Das BVerwG hat am 22.03.2017 entschieden, dass Beihilfebescheide zurückgenommen werden können, wenn ein beihilfeberechtigter Beamter seine Ehefrau ermächtigt hat, ihn in Beihilfeangelegenheiten zu vertreten und diese ohne Kenntnis des Beamten, aber unter seinem Namen Beschäftigte der Beihilfestelle durch Bestechung oder arglistige Täuschung veranlasst hat, unrichtige Beihilfebescheide zu seinen Gunsten zu erlassen.
Auch könnten die aufgrund dieser Bescheide antragsgemäß auf das Konto der Ehefrau überwiesenen Beihilfeleistungen von dem Beamten grundsätzlich zurückgefordert werden, obwohl er von diesen Zahlungen keine Kenntnis hatte, so das BVerwG.
Der beihilfeberechtigte Kläger stand bis zu seiner Versetzung in den Ruhestand als Beamter im Dienst des beklagten Landes Berlin. Seine Ehefrau wurde u.a. wegen Bestechung zu einer mehrjährigen Freiheitsstrafe verurteilt. In dem Urteil wird u.a. festgestellt, dass sie über Jahre hinweg in zahlreichen Fällen mit dem Namenszug des Klägers unterzeichnete Beihilfeanträge unter Beifügung von gefälschten Zahnarztrechnungen eingereicht hatte. Diese Anträge wurden von einer Tante des Klägers, die als Sachbearbeiterin in der Beihilfestelle tätig war, entweder bewilligt oder in den Geschäftsgang gegeben. Die jeweils auf das in den Anträgen angegebene Konto der Ehefrau ausgezahlten Beihilfeleistungen i.H.v. insgesamt etwa 600.000 Euro hatten die beiden Frauen unter sich aufgeteilt. Ein gegen den Kläger wegen dieser Vorgänge eingeleitetes strafrechtliches Ermittlungsverfahren wurde mangels hinreichenden Tatverdachts eingestellt. Das Landesverwaltungsamt Berlin hatte die betreffenden Beihilfebescheide insoweit zurückgenommen, als sie auf gefälschten Rechnungen beruhten. Mit gesondertem Bescheid hatte es die danach zu Unrecht gewährte Beihilfe von dem Kläger zurückgefordert.

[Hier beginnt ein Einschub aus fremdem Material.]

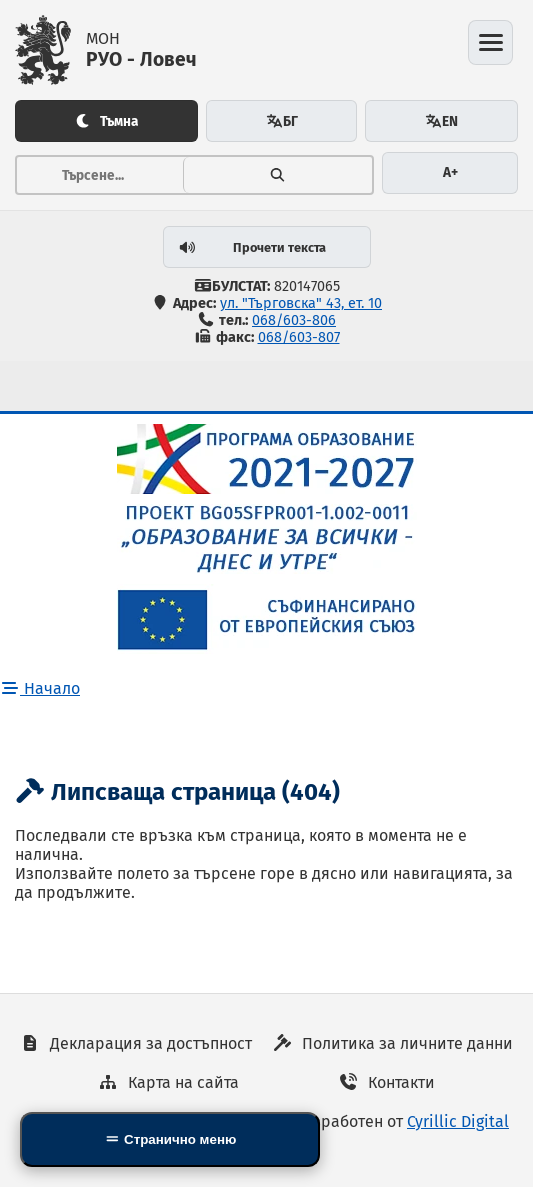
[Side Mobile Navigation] (170, 1139)
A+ (450, 172)
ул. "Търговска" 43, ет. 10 (301, 303)
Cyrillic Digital (458, 1121)
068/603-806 (294, 320)
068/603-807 (299, 337)
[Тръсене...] (100, 175)
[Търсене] (278, 175)
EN (441, 121)
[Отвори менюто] (490, 42)
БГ (282, 121)
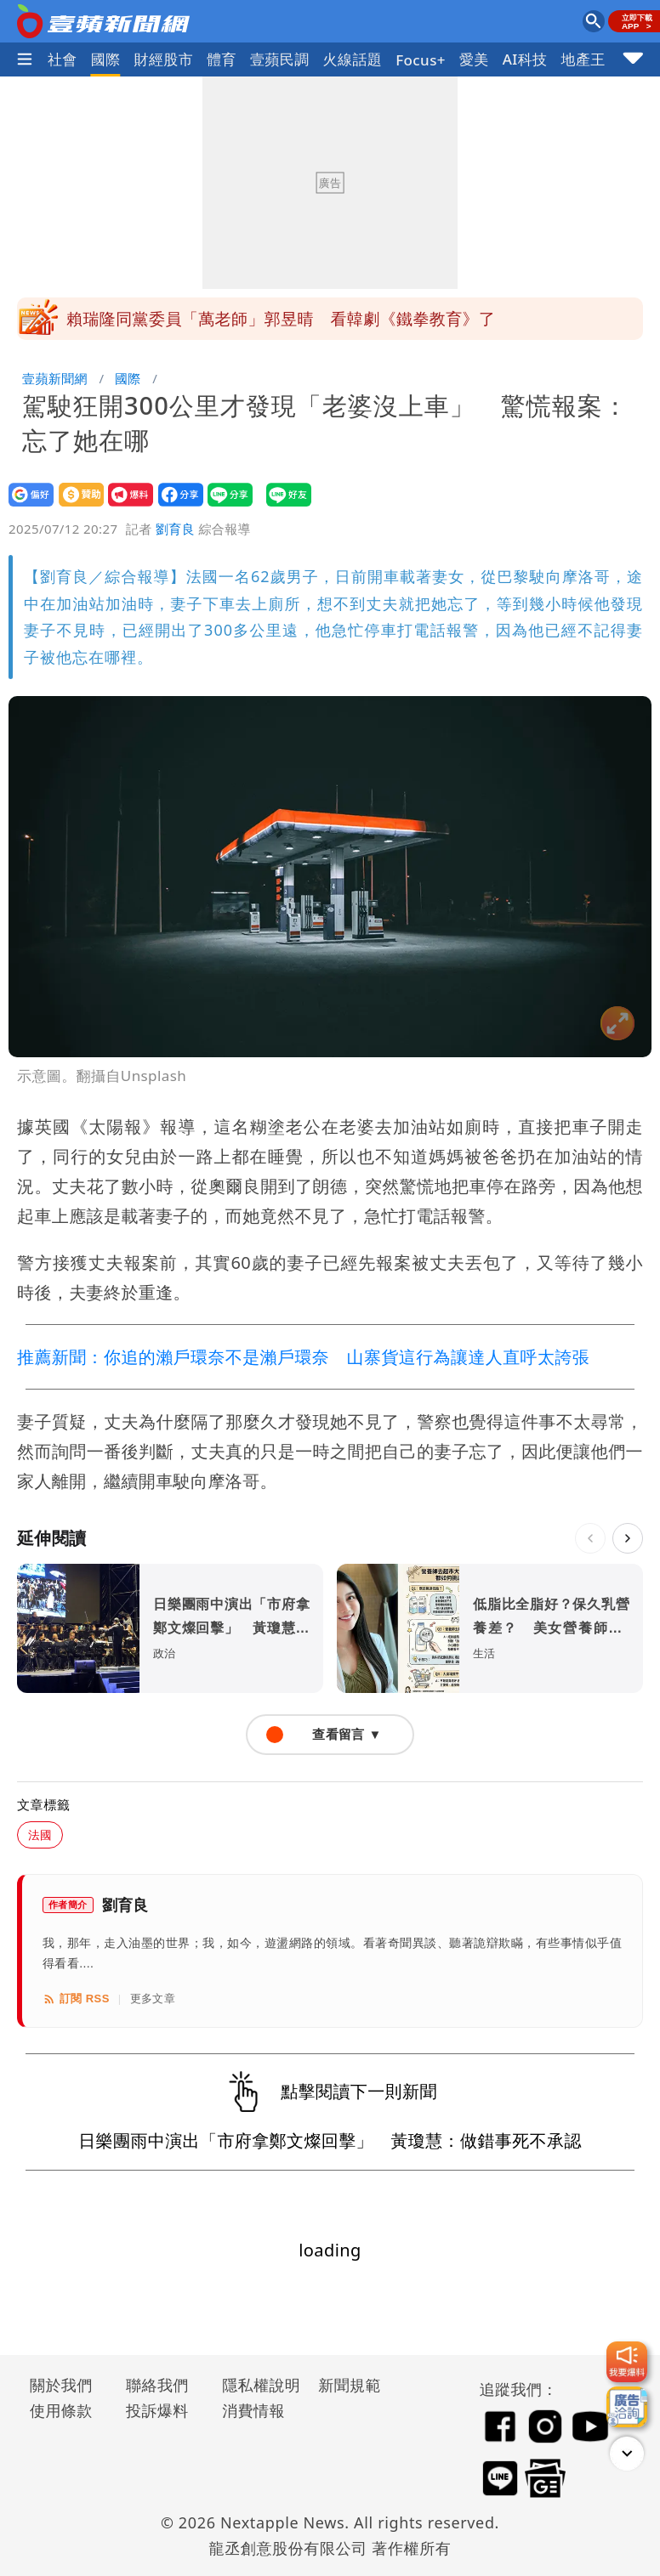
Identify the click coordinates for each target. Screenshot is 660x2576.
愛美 (474, 59)
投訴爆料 (157, 2410)
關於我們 (61, 2385)
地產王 (583, 59)
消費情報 (253, 2410)
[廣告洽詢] (626, 2406)
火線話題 (353, 59)
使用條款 (61, 2410)
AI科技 (525, 59)
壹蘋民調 (280, 59)
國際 (106, 59)
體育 (221, 59)
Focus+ (420, 60)
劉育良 (175, 528)
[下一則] (627, 1538)
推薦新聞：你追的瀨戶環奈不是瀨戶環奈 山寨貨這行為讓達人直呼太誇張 (303, 1356)
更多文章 (153, 1998)
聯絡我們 (157, 2385)
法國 (40, 1834)
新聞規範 (349, 2385)
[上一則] (590, 1538)
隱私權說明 (255, 2385)
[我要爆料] (626, 2361)
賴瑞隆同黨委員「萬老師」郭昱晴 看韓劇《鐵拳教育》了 (280, 319)
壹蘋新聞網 (55, 378)
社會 (62, 59)
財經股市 (164, 59)
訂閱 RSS (76, 1999)
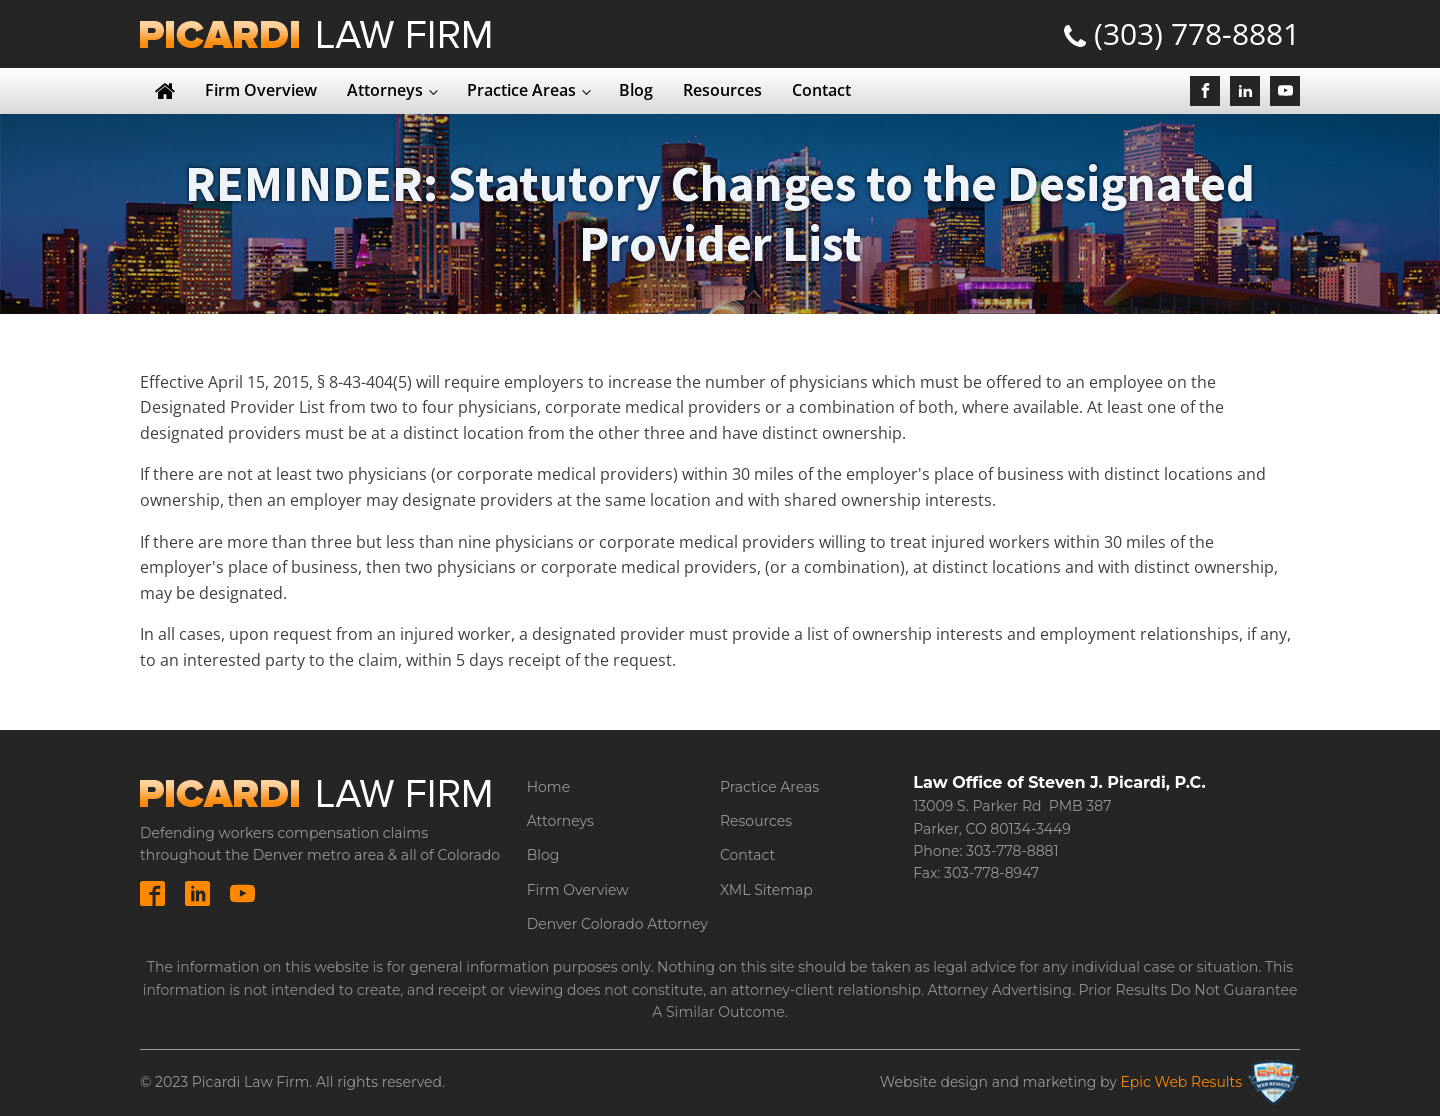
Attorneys (385, 90)
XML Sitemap (766, 890)
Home (548, 787)
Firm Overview (261, 90)
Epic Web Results (1181, 1082)
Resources (722, 90)
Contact (821, 90)
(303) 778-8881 (1197, 33)
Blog (636, 90)
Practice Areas (521, 90)
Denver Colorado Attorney (617, 924)
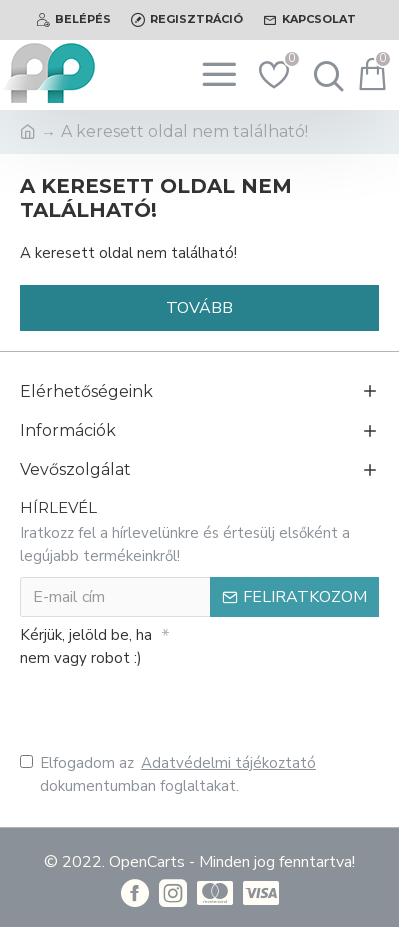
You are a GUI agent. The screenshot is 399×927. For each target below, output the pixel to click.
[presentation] (160, 707)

Während Klage und Berufung gegen die Rücknahme der Beihilfebescheide erfolglos geblieben waren, hatte der Kläger mit seiner Klage gegen die Rückforderung der Beihilfeleistungen vor dem Verwaltungsgericht überwiegend Erfolg. Das Verwaltungsgericht hatte lediglich auf einen Rückforderungsanspruch von knapp 200.000 Euro erkannt. Die hiergegen eingelegte Berufung des Klägers hatte das Oberverwaltungsgericht zurückgewiesen.
Das BVerwG hat die gegen die Rücknahme der Beihilfebescheide eingelegte Revision des Klägers zurückgewiesen, das den verbleibenden Rückforderungsbetrag betreffende Urteil des Oberverwaltungsgerichts hingegen aufgehoben.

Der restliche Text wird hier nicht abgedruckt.